I cross the incredibly busy road (waiting almost 10 minutes for favourable light changes to get across four lanes) underneath the BTS station at Sala Daeng. From there it is a short walk to the Patpong markets. Patpong is for 'farangs' (foreigners, especially white foreigners). Patpong is also imitation city. Here is the place to find designer labels, DVDs, clothing, luggage and jewellery. All on the cheap, most of it illegal and totally uncaring of copyright. Nestled between Surawong and Silom Road, one long alley (or what the Thais call a ‘soi’) is jammed packed full of hawkers and their merchandise. It is also a dense home of pubs, bars, restaurants and strip joints. The ground floor is the entrĂ©e style but sequestered away on the upper floors are the full scale sex shows. The bars are gaudy and designed to prise gullible tourists from their dollars. These places are de facto brothels. If patrons want to take a girl out of the bar to pursue sexual relations they need to pay a “bar fine” to the premises.

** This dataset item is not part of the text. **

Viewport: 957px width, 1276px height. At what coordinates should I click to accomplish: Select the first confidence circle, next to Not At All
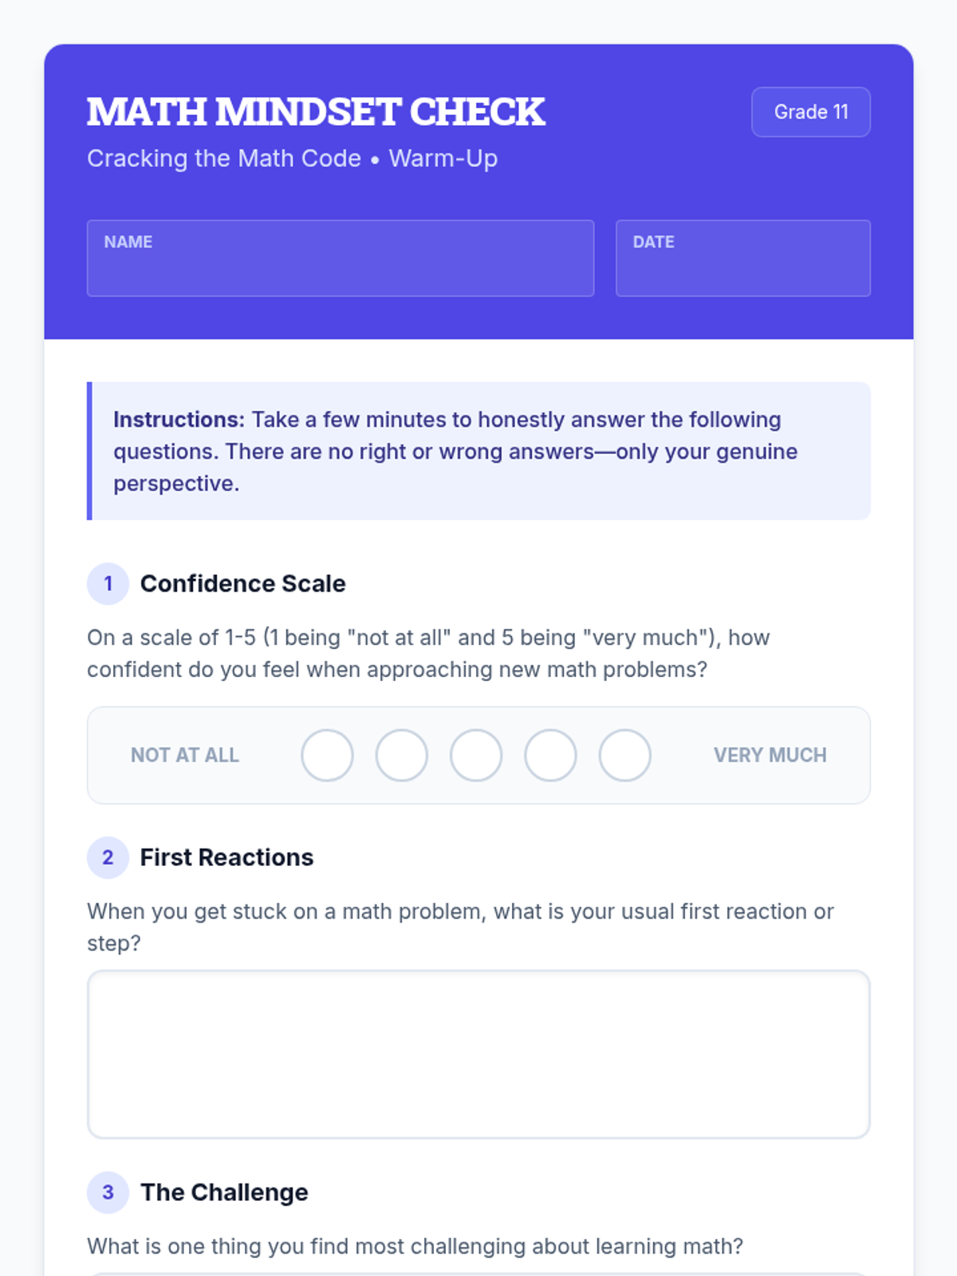click(327, 755)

The market is all privately owned. Patpong gets its name from the the Patpongpanich (or Patpongpanit) family that owns much of the area. They were immigrants from Hainan Island, China, who purchased it in 1946, when it was an undeveloped plot of land on the outskirts of the city. My thoughts are interrupted by another insistent hawker "Want see Pussy Show? Pussy Ping Pong Ball Show". No, thanks. Don't want to see pussy show, not even pussy ping pong ball show.

Eventually the constant stream of sellers anxious to get my business becomes too much and I leave the markets with my wallet unopened. There are easier places to have an unmolested beer than Patpong. Back onto the air-con BTS and home to the hotel for the night. I buy a few cans of beer from the local shop (at about a dollar a pop) and relax in the hotelroom before the oppressive heat finally claims me for the night.